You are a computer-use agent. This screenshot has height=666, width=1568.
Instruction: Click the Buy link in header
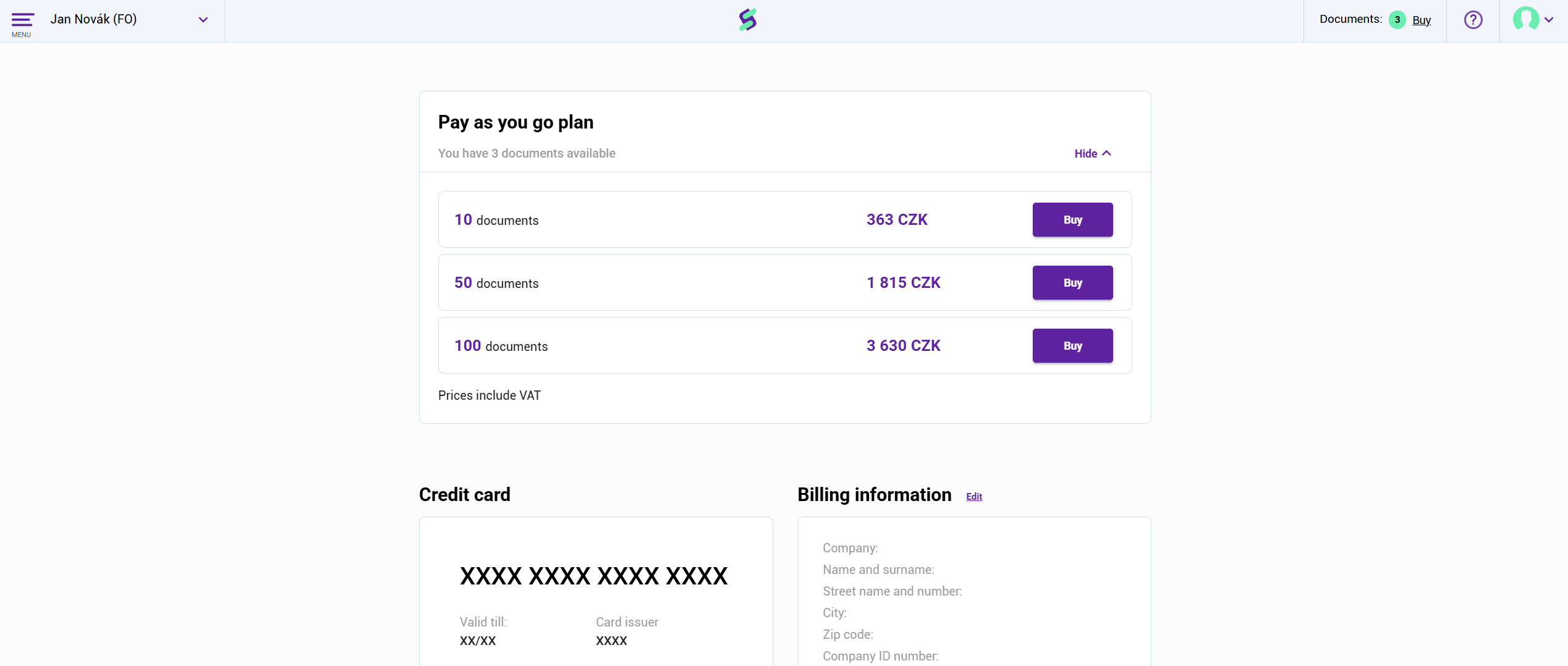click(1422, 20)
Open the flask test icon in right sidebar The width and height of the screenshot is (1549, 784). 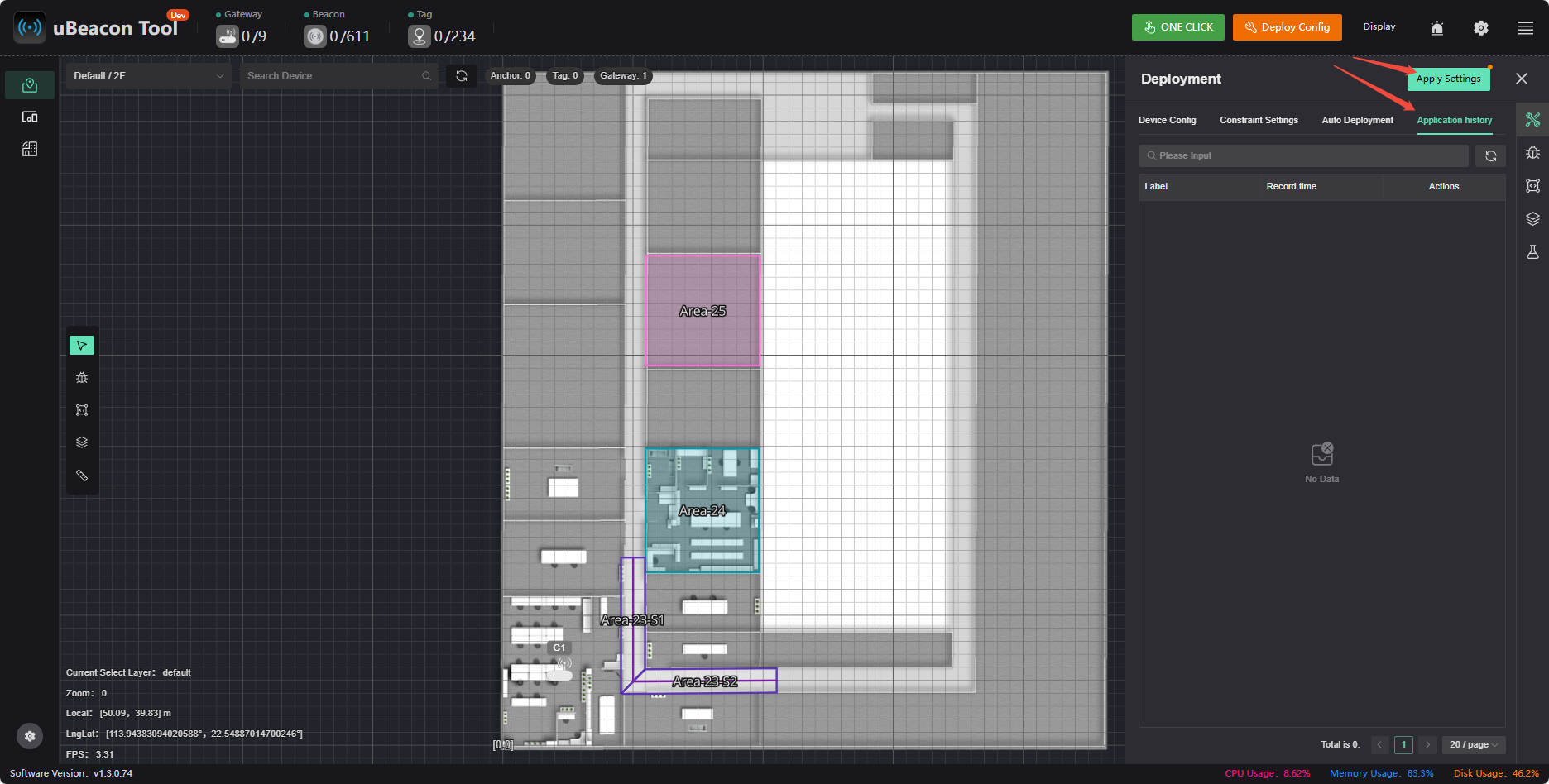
----------
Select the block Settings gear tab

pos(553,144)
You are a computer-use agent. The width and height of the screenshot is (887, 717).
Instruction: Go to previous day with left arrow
----------
• [Problem description]:
What is needed is a verbatim copy of every line in the records above from the one containing "You are a computer-use agent. The" down to the one containing "Instruction: Go to", both included, and nothing more.

• [Exercise result]:
You are a computer-use agent. The width and height of the screenshot is (887, 717).
Instruction: Go to previous day with left arrow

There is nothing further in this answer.